Self-hosted OCR deep dive: PaddleOCR, DocTR and the preprocessing that actually matters
How FastVision's OCR pipeline squeezes accuracy out of hostile scans: OpenCV preprocessing, a two-engine strategy, and why bounding boxes are the real product.
OCR benchmarks are run on clean, flat, well-lit documents. Production OCR is run on a receipt that lived in a wallet for three weeks, was photographed at 11pm under a kitchen light, and arrives rotated 4 degrees with a thumb in the corner. This post is about closing that gap.
Stage one: OpenCV before anything reads a character
Recognition models are only as good as the pixels you feed them. Every document that enters FastVision goes through a deterministic OpenCV pipeline before an engine ever sees it.

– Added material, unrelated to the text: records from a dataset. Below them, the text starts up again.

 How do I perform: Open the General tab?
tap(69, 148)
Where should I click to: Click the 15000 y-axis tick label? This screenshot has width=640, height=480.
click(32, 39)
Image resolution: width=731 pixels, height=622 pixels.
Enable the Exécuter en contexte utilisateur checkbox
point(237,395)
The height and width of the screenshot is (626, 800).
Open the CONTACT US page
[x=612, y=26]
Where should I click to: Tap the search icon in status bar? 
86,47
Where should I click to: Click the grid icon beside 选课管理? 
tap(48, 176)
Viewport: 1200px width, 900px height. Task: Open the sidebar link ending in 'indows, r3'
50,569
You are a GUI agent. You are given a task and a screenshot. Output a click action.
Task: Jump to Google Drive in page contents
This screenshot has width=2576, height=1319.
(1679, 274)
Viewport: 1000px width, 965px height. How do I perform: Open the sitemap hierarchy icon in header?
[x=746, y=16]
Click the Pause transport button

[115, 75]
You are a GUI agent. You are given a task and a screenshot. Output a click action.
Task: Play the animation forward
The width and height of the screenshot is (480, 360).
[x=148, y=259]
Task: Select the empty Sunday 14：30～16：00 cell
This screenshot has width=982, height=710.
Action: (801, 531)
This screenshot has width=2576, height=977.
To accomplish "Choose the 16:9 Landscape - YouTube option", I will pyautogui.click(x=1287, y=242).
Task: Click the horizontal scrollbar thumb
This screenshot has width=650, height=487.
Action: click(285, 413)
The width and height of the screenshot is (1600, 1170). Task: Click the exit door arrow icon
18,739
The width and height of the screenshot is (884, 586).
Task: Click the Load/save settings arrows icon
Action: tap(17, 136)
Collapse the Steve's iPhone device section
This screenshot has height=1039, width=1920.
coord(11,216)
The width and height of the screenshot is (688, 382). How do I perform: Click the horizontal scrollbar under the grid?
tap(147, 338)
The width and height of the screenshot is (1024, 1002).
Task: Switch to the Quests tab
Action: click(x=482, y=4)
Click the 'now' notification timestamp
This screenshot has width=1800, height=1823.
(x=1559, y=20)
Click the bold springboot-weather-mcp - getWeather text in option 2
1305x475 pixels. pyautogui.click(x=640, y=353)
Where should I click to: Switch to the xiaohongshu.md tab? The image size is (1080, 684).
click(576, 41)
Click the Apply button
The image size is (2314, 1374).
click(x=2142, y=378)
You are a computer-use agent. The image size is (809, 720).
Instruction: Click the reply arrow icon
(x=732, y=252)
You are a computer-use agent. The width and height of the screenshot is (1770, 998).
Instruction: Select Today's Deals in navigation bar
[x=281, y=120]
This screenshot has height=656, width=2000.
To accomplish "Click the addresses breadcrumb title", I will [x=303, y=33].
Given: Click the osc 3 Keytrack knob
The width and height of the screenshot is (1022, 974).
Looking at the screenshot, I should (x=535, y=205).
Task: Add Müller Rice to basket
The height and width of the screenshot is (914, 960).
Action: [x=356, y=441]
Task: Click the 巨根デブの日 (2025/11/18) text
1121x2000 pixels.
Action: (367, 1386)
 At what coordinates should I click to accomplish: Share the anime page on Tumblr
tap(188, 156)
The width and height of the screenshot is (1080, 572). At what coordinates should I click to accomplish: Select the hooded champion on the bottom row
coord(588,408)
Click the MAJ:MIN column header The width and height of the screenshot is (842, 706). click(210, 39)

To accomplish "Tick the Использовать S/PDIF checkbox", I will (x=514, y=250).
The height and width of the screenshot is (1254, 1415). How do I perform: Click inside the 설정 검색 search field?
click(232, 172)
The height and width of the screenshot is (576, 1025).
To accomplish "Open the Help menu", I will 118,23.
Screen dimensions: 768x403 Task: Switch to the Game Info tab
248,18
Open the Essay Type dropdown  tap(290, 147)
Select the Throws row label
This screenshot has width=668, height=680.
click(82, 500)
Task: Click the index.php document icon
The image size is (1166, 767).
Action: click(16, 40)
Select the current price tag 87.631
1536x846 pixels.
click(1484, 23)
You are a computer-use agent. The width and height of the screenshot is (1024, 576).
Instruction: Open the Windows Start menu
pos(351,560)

- Deskew — estimate rotation from text baselines and correct it; even 2° of skew measurably hurts recognition
- Denoise — non-local means filtering to remove sensor noise without eroding stroke edges
- Contrast normalization — CLAHE to recover text from shadows and uneven lighting
- Adaptive binarization — local thresholding that handles gradients a global threshold would smear
Stage two: two engines, one job
PaddleOCR is our primary engine: its detection-plus-recognition architecture with layout awareness is the strongest open-source stack we've measured on mixed real-world documents. But no single engine wins everywhere, so DocTR rides along as a fallback. When PaddleOCR's aggregate confidence on a page drops below threshold, the worker re-runs the page through DocTR and keeps the better result. You can also pin an engine per request with the engine parameter.
job = fv.ocr.pdf(
"bank_statement.pdf",
doc_type="bank_statement",
engine="doctr", # pin the fallback engine explicitly
outputs="json,pdf",
)Bounding boxes are the product
Plain text answers 'what does it say?' Bounding boxes answer 'where does it say it?' — and that second question is where products live. Field-level review UIs, redaction, table reconstruction, click-to-verify: all of them are built on block coordinates and per-block confidence, which every FastVision result includes.
{
"text": "TOTAL $38.30",
"confidence": 0.998,
"bbox": [412, 1088, 631, 1121]
}The searchable-PDF trick
Request outputs=pdf and we rebuild your original document with an invisible text layer positioned using those same bounding boxes. The scan looks identical, but Cmd+F, copy-paste and screen readers all work. It's the highest-leverage feature-per-line-of-code in the platform.
All of this runs in mock mode in development — deterministic fake results with the exact production shape — so your integration tests never need a GPU. Flip AI_MODE=real in production and the same code paths load the real models.